TASK OBJECTIVE: The entries below are to be reproduced exactly, with their pictures omitted.

────────

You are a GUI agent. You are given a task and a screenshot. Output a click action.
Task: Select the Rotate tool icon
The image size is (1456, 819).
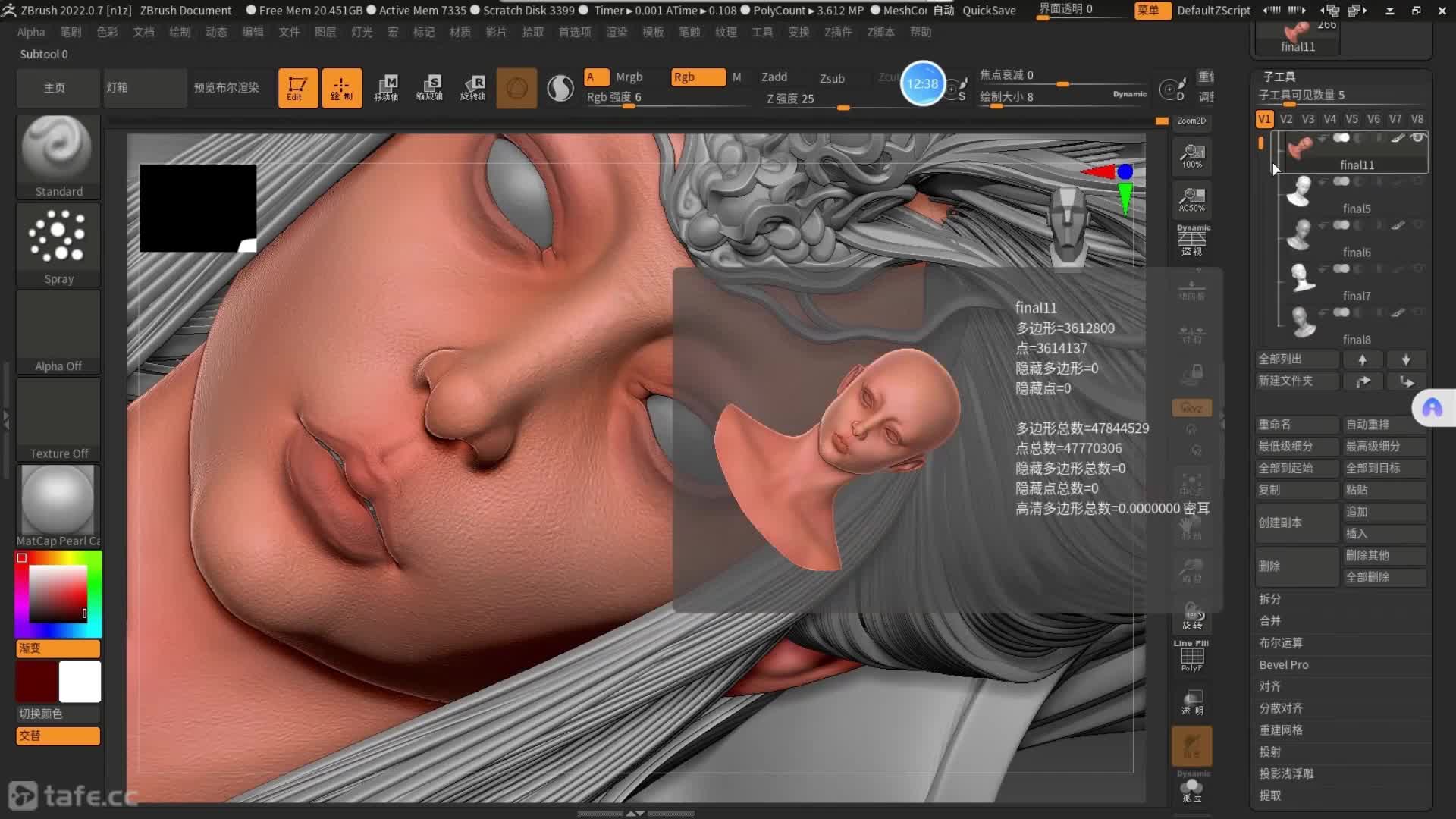pyautogui.click(x=473, y=88)
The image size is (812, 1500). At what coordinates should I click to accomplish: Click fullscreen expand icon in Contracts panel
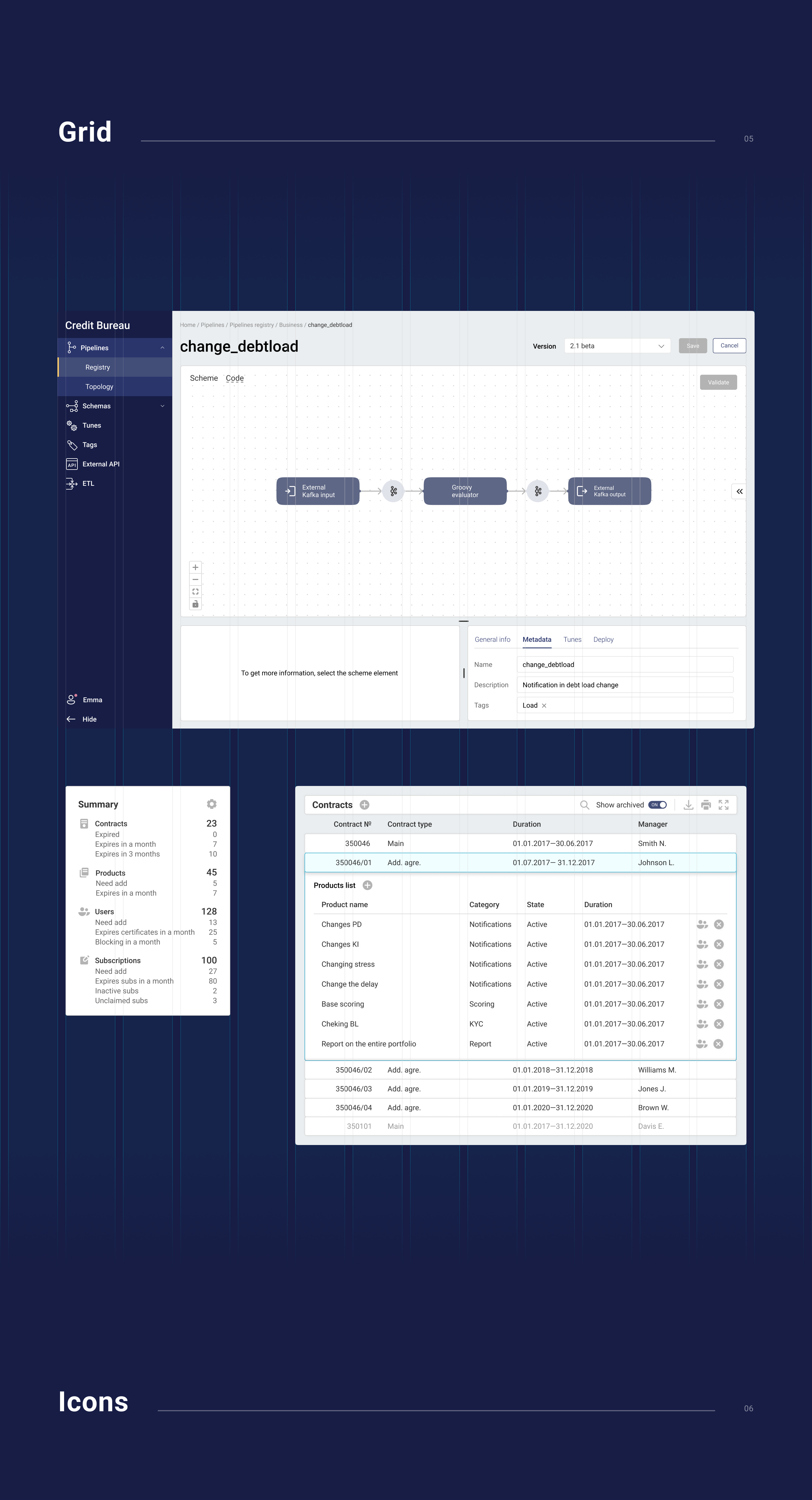pyautogui.click(x=724, y=805)
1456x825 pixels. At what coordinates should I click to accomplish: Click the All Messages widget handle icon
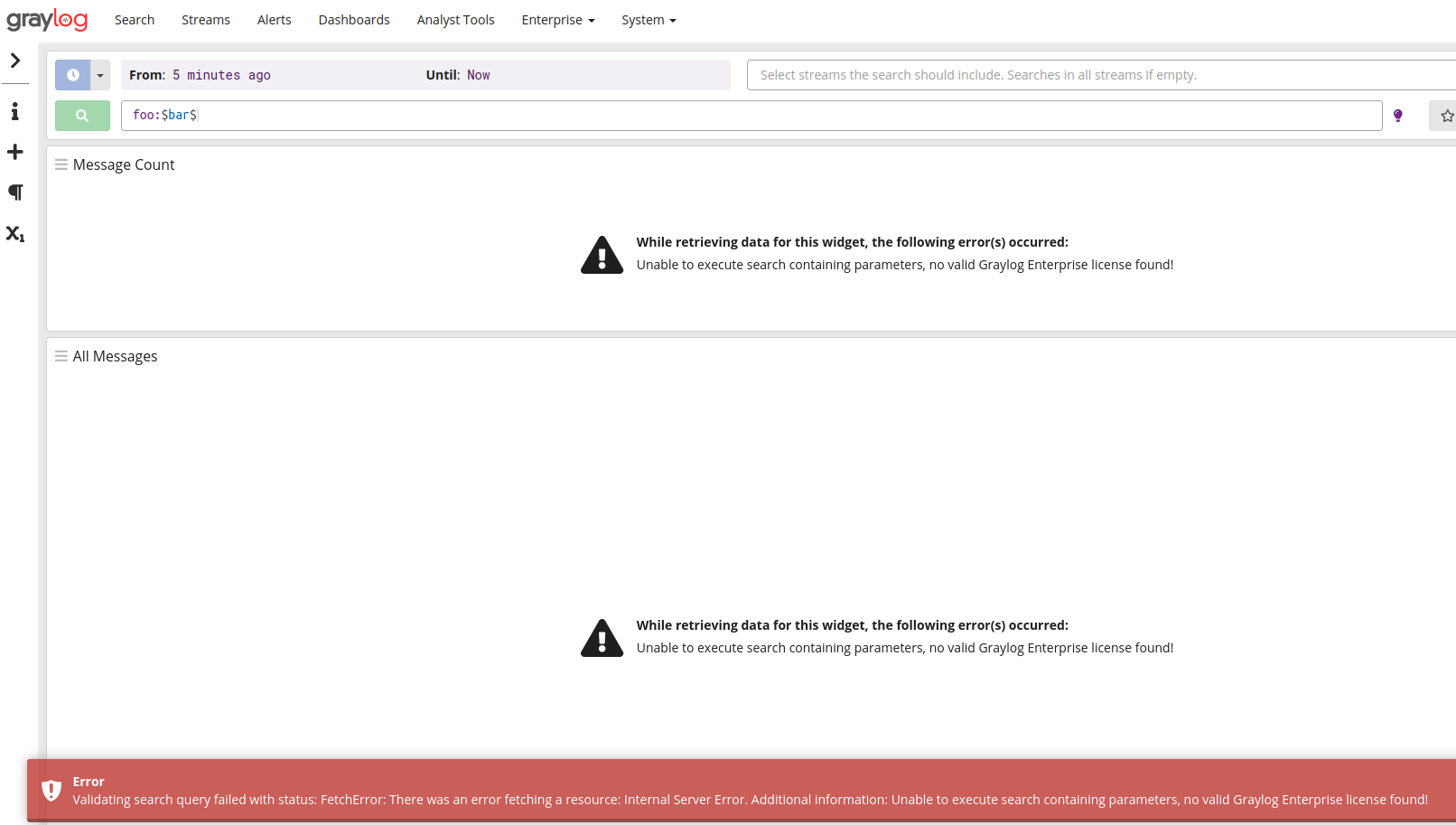61,355
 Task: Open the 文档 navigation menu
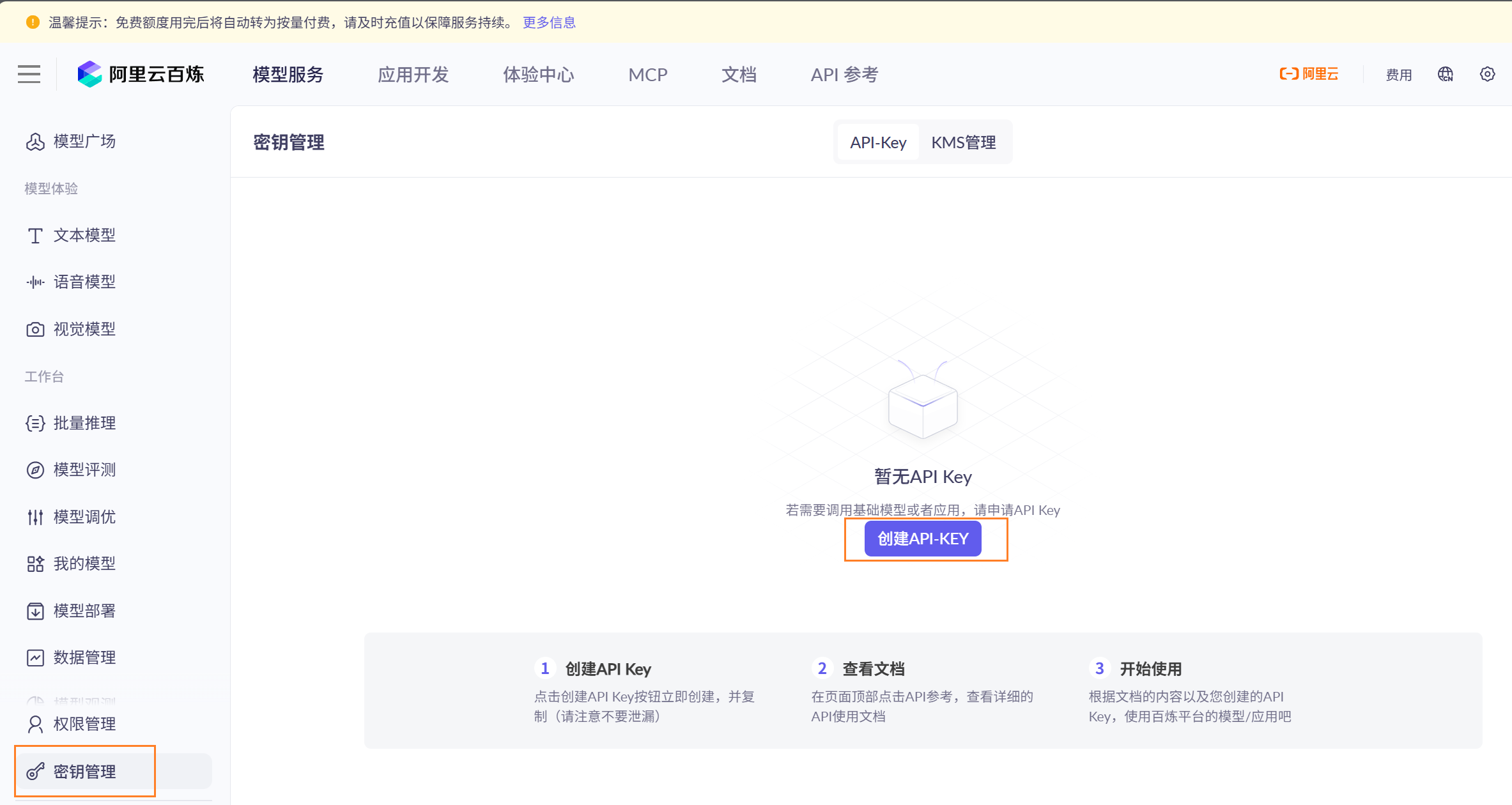[739, 75]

────────

ANSWER BELOW:
You are a GUI agent. You are given a task and a screenshot. Output a click action.
Task: Select the Rotate tool icon
The image size is (1456, 819).
pyautogui.click(x=473, y=88)
The image size is (812, 1500). At what coordinates should I click to accomplish: Click fullscreen expand icon in Contracts panel
pyautogui.click(x=724, y=805)
1456x825 pixels. At what coordinates should I click to accomplish: Click the All Messages widget handle icon
61,355
 Task: Open the 文档 navigation menu
[739, 75]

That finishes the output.